Krieg in der Ukraine
Putin ist ein miserabler Stratege

Putin blufft, glaubt der Autor. Denn ein Gas-Stopp würde die russische Wirtschaft härter treffen, als die westliche.

28.04.2022 | Stand 15.09.2023, 5:36 Uhr
Der Autor meint: Langfristig hat Putin nichts zu gewinnen. −Foto: Agentur Raum 11

Wladimir Putin gilt zu Recht als brillanter Taktiker. Das zeigt sich auch im anhaltenden Poker um Gaslieferungen in die EU. Die westlichen Debatten über ein Embargo konterte der Kremlchef Ende März mit seinem berüchtigten Gas-gegen-Rubel-Dekret. Plötzlich stand ein Lieferstopp von russischer Seite im Raum statt eines westlichen Boykotts. Doch dann passierte – nichts. Putins Ukas blieb zunächst folgenlos, weil bei der Gazprombank Schlupflöcher geschaffen wurden.

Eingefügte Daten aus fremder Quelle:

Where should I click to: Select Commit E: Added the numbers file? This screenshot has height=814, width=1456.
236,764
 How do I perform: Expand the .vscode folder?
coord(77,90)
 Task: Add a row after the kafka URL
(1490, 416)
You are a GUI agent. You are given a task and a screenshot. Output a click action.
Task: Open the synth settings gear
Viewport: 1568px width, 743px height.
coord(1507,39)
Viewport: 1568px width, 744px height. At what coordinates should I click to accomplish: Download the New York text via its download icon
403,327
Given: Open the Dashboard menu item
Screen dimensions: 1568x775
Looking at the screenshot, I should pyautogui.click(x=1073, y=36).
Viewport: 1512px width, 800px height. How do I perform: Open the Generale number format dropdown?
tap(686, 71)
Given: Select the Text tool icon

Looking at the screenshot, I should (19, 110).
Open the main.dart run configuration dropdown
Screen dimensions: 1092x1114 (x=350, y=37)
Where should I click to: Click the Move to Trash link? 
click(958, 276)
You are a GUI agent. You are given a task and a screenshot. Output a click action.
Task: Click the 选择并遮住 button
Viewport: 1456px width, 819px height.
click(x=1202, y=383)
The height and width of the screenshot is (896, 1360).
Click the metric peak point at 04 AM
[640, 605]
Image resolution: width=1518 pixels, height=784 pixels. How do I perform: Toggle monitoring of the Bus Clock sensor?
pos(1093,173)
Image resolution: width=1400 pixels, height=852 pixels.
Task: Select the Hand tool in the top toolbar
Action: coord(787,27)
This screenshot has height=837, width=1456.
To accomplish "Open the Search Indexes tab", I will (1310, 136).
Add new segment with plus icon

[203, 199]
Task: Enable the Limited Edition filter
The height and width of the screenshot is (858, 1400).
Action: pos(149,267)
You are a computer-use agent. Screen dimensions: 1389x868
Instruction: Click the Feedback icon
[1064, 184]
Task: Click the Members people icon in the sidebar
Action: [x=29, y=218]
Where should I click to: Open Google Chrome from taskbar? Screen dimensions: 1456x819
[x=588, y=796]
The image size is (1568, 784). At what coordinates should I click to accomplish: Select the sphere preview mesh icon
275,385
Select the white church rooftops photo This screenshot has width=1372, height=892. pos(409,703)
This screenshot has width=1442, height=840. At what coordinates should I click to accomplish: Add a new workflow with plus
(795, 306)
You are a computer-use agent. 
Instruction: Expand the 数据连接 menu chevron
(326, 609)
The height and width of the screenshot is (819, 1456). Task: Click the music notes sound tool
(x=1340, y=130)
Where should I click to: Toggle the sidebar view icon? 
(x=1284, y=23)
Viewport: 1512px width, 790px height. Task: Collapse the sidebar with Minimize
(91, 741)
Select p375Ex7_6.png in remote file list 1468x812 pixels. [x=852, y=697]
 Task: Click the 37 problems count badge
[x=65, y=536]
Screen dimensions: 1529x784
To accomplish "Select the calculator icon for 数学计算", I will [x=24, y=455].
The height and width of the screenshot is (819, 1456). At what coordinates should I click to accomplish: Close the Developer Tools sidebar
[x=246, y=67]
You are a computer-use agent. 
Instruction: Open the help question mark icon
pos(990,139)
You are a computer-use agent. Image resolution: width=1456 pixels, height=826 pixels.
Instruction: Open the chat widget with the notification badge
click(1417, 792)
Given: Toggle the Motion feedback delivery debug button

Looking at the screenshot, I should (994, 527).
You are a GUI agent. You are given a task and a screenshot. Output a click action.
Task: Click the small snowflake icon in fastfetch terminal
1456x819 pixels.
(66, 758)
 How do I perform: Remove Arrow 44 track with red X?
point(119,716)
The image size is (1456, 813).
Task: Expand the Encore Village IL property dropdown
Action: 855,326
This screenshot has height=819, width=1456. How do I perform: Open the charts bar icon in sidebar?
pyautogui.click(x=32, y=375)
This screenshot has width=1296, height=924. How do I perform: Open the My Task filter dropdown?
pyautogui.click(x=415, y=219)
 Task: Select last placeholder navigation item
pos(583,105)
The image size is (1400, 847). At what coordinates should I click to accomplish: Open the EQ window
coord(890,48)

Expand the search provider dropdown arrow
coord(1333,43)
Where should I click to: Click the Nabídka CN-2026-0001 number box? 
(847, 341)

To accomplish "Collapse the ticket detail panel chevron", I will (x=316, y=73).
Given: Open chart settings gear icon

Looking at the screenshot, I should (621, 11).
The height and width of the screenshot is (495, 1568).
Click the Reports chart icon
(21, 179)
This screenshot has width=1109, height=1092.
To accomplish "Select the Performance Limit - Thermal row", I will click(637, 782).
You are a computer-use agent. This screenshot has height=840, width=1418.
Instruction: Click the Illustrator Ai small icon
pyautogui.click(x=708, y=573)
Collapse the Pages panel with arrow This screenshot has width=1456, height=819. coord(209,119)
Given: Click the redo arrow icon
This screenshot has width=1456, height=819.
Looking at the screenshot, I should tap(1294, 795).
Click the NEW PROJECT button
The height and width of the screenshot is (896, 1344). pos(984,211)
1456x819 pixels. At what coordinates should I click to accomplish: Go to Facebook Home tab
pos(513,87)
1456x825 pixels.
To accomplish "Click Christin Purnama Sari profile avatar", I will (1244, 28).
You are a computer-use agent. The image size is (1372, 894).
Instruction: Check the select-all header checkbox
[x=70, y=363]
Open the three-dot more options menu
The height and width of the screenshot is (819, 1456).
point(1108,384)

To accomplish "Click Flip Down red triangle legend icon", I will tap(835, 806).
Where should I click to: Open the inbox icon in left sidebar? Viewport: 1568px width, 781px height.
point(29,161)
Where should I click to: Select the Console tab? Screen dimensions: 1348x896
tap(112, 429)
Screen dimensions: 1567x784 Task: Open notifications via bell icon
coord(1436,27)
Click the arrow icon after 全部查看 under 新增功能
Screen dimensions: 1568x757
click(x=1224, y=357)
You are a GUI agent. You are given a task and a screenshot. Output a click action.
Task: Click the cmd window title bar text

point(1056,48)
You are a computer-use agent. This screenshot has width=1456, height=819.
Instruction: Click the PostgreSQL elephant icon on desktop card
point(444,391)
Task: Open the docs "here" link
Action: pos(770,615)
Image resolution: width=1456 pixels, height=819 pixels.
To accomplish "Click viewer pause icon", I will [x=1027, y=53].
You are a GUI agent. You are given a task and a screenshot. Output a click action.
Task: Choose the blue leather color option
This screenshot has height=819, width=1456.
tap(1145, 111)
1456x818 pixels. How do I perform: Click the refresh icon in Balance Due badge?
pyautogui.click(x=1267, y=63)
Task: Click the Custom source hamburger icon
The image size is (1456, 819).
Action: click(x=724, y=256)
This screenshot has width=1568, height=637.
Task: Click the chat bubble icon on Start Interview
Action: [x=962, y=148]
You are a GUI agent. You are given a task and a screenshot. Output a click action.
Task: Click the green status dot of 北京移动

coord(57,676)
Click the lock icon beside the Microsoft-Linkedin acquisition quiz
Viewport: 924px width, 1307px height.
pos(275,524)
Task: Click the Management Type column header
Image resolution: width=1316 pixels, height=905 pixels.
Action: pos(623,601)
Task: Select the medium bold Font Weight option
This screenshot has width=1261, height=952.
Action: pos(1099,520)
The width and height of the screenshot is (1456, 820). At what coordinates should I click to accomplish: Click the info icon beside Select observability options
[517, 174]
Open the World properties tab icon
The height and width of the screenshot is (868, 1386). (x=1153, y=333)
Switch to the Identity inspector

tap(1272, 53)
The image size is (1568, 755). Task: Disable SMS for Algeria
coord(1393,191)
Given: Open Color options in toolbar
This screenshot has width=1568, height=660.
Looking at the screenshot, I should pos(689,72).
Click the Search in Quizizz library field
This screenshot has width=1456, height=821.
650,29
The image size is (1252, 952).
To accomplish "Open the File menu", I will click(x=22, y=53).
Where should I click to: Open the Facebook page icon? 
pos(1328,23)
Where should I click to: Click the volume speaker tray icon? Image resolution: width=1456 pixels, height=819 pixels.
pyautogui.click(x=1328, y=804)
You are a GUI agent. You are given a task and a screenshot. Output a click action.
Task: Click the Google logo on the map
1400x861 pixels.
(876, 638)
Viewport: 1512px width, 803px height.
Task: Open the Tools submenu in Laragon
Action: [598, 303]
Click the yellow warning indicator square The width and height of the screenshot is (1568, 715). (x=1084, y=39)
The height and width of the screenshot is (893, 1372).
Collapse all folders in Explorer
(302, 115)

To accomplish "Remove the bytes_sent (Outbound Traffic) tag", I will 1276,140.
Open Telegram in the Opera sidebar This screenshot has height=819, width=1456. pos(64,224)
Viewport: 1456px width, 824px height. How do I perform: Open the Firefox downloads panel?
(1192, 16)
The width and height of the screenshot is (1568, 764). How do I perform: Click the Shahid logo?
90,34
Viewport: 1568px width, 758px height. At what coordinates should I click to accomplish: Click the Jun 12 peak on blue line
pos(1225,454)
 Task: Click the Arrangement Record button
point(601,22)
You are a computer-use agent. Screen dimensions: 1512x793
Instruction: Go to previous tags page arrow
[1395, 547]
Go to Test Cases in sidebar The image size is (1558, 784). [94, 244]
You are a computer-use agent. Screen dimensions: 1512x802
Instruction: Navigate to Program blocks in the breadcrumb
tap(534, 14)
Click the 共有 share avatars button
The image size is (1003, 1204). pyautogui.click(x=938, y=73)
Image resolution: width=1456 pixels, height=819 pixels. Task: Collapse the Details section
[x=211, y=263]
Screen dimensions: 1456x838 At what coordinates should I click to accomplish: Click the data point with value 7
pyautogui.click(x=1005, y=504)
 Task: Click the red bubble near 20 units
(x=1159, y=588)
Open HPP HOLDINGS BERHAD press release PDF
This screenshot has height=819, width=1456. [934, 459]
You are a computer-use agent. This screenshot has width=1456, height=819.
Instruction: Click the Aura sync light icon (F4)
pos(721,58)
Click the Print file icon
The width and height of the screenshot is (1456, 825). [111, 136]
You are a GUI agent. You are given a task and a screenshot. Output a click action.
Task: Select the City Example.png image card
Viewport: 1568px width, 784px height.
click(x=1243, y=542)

Seither jedoch verfügte Moskau über ein Instrument, um „unfreundliche Staaten“ abzustrafen. Und genau das tut Putin nun. Der Stopp der Gaslieferungen an Polen und Bulgarien ist eine Demonstration russischer Handlungsdominanz. „In Brüssel und Berlin wird geredet, in Moskau entschieden“, so die Botschaft. Es ist zugleich eine Drohung an Deutschland mit seiner selbst verschuldeten Abhängigkeit von russischem Gas. Die Bundesregierung, die sich gerade zu Panzerlieferungen an die Ukraine durchgerungen hat, soll sich nicht zu sicher sein. Geht sie aus Kremlsicht bei der Unterstützung des Kriegsgegners zu weit, könnte Gazprom jederzeit die Pipelines schließen. Durch die umstrittenen Aussagen von Kanzler Scholz und Wirtschaftsminister Habeck, dass ein Gasembargo die deutsche Industrie extrem hart treffen würde, dürfte sich Putin bestätigt fühlen.

In Wahrheit würde ein Stopp der Lieferungen an die Premiumkunden im Westen die taumelnde russische Wirtschaft noch viel härter treffen. Faktisch hat Putin also ein sehr viel schlechteres Blatt auf der Hand, als er es mit seinen Drohgebärden glauben machen möchte. Ein klassischer Bluff. Dafür spricht auch, dass Gazprom mit Polen und Bulgarien genau die Kunden ausgewählt hat, deren Verträge Ende des Jahres ohnehin ausgelaufen wären. Das bedeutet allerdings nicht, dass die Lage nicht doch noch eskalieren könnte. Sollten die russischen Truppen an ukrainischen Front weiter an Boden verlieren, muss der Präsident irgendetwas tun, um innenpolitisch zu überleben. Und eine „Energieattacke“ auf den Westen ließe sich von der heimischen Propaganda bestens ausschlachten.

Das wiederum ändert nichts daran, dass Putin langfristig rein gar nichts zu gewinnen hat. Viel zu abhängig ist die russische Wirtschaft vom Rohstoffhandel. Mehr noch: Mit Lieferstopps zwingt er die Abnehmerstaaten in der EU nur zu umso schnellerem Umsteuern. Unter dem Strich heißt es deshalb über den „Supertaktiker“ Putin ebenfalls völlig zu Recht, dass er ein miserabler Stratege sei.